Plan hash value: 1371096493

------------------------------------------------------------------------------------------
| Id  | Operation                   | Name       | Rows  | Bytes | Cost (%CPU)| Time     |
------------------------------------------------------------------------------------------
|   0 | SELECT STATEMENT            |            |    10 |    40 |     2   (0)| 00:00:01 |
|   1 |  TABLE ACCESS BY INDEX ROWID| T          |    10 |    40 |     2   (0)| 00:00:01 |
|*  2 |   INDEX RANGE SCAN          | I\$T\$X_RARE |    10 |       |     1   (0)| 00:00:01 |
------------------------------------------------------------------------------------------

Predicate Information (identified by operation id):
---------------------------------------------------

2 - access(CASE "X" WHEN 2 THEN "X" END =2)

```

Now we are getting a better plan and correct cardinalities.

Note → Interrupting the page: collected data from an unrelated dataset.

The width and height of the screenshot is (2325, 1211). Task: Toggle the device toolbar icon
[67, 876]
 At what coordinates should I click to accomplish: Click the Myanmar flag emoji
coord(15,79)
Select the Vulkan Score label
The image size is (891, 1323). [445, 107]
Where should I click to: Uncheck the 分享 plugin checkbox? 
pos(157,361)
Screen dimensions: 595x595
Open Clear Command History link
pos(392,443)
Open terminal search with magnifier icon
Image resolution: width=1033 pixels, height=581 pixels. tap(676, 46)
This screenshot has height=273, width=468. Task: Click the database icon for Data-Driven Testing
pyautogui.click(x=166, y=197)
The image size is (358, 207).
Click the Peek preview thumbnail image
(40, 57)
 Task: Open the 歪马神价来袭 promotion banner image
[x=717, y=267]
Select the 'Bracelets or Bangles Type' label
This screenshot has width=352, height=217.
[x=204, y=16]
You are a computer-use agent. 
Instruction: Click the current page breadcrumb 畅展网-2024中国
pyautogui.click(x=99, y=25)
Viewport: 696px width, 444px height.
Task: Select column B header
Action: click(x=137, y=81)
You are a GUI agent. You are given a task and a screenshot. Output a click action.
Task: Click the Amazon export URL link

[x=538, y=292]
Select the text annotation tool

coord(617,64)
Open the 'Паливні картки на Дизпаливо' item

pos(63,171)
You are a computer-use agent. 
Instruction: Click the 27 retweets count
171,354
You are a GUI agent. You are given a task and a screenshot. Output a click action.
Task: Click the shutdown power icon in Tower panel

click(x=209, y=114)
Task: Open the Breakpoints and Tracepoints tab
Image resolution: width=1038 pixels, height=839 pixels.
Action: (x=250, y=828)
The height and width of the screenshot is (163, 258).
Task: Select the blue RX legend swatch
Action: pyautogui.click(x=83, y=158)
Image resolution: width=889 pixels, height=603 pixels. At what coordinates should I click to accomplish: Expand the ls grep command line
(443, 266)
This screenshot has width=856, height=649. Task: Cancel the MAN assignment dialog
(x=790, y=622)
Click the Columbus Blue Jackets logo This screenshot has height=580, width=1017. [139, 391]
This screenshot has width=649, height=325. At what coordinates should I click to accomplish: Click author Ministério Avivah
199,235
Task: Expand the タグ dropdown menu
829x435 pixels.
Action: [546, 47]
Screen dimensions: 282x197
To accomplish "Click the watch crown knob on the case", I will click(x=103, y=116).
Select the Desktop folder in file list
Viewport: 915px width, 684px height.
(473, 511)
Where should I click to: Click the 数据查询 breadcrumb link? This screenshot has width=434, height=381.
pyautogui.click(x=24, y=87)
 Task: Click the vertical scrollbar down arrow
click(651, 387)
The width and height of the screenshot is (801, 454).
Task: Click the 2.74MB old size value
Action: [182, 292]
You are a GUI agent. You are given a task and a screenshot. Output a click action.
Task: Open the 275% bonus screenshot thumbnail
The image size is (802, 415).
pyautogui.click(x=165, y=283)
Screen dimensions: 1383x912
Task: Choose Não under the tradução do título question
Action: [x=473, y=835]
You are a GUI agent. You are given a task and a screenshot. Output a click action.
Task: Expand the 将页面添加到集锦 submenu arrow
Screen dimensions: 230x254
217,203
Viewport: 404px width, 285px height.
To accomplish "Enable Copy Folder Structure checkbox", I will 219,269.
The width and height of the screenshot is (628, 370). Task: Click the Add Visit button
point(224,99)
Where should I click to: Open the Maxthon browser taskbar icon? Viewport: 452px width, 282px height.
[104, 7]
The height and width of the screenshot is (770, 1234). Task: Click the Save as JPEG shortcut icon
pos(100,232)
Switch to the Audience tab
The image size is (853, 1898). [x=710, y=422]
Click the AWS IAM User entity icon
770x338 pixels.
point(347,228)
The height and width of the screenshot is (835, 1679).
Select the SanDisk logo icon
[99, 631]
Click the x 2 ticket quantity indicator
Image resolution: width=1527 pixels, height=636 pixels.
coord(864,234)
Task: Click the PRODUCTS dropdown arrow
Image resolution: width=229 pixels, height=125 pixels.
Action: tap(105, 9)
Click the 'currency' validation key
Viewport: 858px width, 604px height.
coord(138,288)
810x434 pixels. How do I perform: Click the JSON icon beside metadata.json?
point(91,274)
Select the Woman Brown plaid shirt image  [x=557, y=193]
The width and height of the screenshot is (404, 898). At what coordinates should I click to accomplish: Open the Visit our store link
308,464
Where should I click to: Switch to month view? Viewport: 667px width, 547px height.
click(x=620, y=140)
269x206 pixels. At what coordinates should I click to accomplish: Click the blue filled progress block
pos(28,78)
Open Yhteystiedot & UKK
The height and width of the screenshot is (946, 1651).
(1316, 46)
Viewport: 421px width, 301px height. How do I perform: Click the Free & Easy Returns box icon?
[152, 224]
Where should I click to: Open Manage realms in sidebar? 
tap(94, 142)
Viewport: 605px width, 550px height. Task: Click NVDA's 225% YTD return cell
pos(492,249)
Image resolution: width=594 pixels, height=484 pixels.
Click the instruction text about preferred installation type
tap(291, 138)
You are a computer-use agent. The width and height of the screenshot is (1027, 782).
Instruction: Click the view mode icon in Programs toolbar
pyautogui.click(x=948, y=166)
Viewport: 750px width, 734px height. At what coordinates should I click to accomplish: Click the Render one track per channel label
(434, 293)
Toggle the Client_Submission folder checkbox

Of course it is a big disadvantage that we need to rewrite the query to make use of the virtual column, so in some cases it may be a better solution to use another trick suggested by J. Lewis: use “hand-made” histograms that provide a more realistic distribution. Of course, it is also always possible to increase the sample size, making sure that rare values aren’t missed, if the data size is not so big that larger sample size would make calculating histograms prohibitively expensive.

It should be also possible to the virtual column approach for dealing with correlated predicates.

## 5 thoughts on “Histograms for strongly skewed columns”

1. Nice follow up Nickolay , but i would suggest you mention oracle version too, as i’m thinking how about setting dbms_stats.auto_sample_size in 11g gather accurate samples

1. Hi Ranjit,

I suspect that despite certain improvements, auto_sample_size in 11g still doesn’t provide a 100% accurate histogram in all cases. I’m hoping to do a little research on this and make a post about it.

Best regards,
Nikolay

2. Ranjit,

In 11g the “approximate NDV code will allow Oracle to get an accurate number of distinct values for a column, but it will still take a (possibly small) sample when calculating the histogram. I don’t think Oracle will increase the sample until the number of values seen in the histogram matches the number seen by the NDV code (I may be wrong, of course, I’ll have to test the hypothesis at some point.)

My keyboard is acting strangely, apologies if the above comment comes out with lots of strange spellings and spare words.

1. Hi Jonathan,

thanks for your comment, it’s an honor to see you in my blog.

If I remember Randolf’s post correctly, he was talking about the possibility of the number frequency histogram buckets being different from NDV in 11g (in this case, cardinality decay wasn’t applied to values outside the (min, max) range). I interpreted this in sense that the new algorithm doesn’t increase the sample until the number of values in a histogram matches the number seen by the NDV code (otherwise the two would have always been the same).

I must admin though, that I didn’t test this myself.

Will try tomorrow when I get a chance.

Best regards,
Nikolay

2. Hi Jonathan,

I tested your hypothesis — as you suspected, in 11g Oracle does not increase the histogram sample size to match the number of found distinct values to previously calculated NDV.

Here is the script I ran on my Oracle 11.2.0.1:

```select * from v\$version;

drop table t;

create table t as
with gen as (select 1 from dual connect by level<=1e3)
select 1 x from gen g1, gen g2, gen g3
where rownum<=1e7;

insert into t select 2 from dual;

commit;

exec dbms_stats.gather_table_stats(null, 'T', method_opt=>'for all columns size 254');

select table_name, column_name, num_distinct, num_buckets from user_tab_col_statistics where table_name = 'T';
T	X	2	1
```

In the end we get NDV=2, but the histogram only has 1 bucket.